Making the TCJA business and structures cost recovery provisions permanent would entail an increased fiscal cost. The Tax Foundation estimates that the overall package would cost approximately $4.6 trillion on a conventional basis over 10 years, compared to the current package’s estimated cost of $4.1 trillion.

However, the dynamic cost, which accounts for economic feedback, only rises slightly from $3.3 trillion to $3.5 trillion over the same period. This is because the pro-growth revenue generated by the permanent business provisions partially offsets their added conventional cost.

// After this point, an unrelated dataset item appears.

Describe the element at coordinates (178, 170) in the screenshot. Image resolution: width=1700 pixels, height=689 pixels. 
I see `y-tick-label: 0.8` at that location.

Table 2. Revenue Effect of Ways and Means May 12 Tax Legislation with Permanent TCJA Business Provisions and Cost Recovery for Certain Structures, Billions of Dollars

2025 2026 2027 2028 2029 2030 2031 2032 2033 2034 2025-2034
Ways and Means Package Individual and Estate Tax Provisions -127.5 -492.5 -537.5 -535.1 -430.2 -446.6 -467.0 -487.5 -494.0 -519.7 -4,537.8
Ways and Means Package International Provisions 0.0 -22.7 -23.8 -21.5 -22.5 -22.9 -24.3 -26.5 -27.7 -25.4 -217.0
Ways and Means Package Misc. Business Provisions and IRA Credit Changes 0.0 38.8 45.2 48.7 57.0 69.9 73.3 86.7 56.5 59.2 535.4
Ways and Means Package JCT Scored Items -1.3 8.2 26.4 31.5 33.1 28.9 21.9 15.1 15.9 37.5 217.2
Permanent Domestic R&D Expensing -51.0 -33.6 -24.0 -14.9 -7.8 -4.2 -4.5 -4.9 -5.4 -5.6 -156.0
Permanent 100% Bonus Depreciation -51.5 -58.5 -61.4 -42.2 -31.4 -19.3 -18.3 -17.1 -17.7 -18.1 -335.5
Permanent 100% First Year Bonus for Qualifying Structures -10.9 -10.1 -10.1 -10.1 -9.4 -8.6 -9.3 -10.7 -10.4 -10.7 -100.1
Permanent 30% of EBIT to EBITDA -3.0 -3.3 -3.8 -3.9 -3.3 -3.3 -3.8 -4.3 -4.5 -3.8 -36.9
Conventional Total -245.2 -573.7 -589.0 -547.5 -414.5 -406.1 -432.1 -449.2 -487.3 -486.4 -4,631.1
Dynamic Total -236.8 -499.0 -491.3 -435.9 -301.2 -279.4 -293.9 -301.9 -336.7 -321.8 -3,497.9

Conclusion: Don’t Compromise on Pro-Growth Permanence

The current House tax package falls short of its full potential by relying on temporary cost recovery provisions. Permanence for these key business tax cuts would more than double the long-run economic impact, leading to significant increases in GDP, capital investment, worker wages, and job creation. While it entails a slightly higher fiscal cost, the dynamic revenue feedback generated by this enhanced growth makes it a worthwhile investment in the nation’s economic future. As lawmakers continue their deliberations, they should prioritize permanence for these most pro-growth provisions to maximize the benefits for the American economy.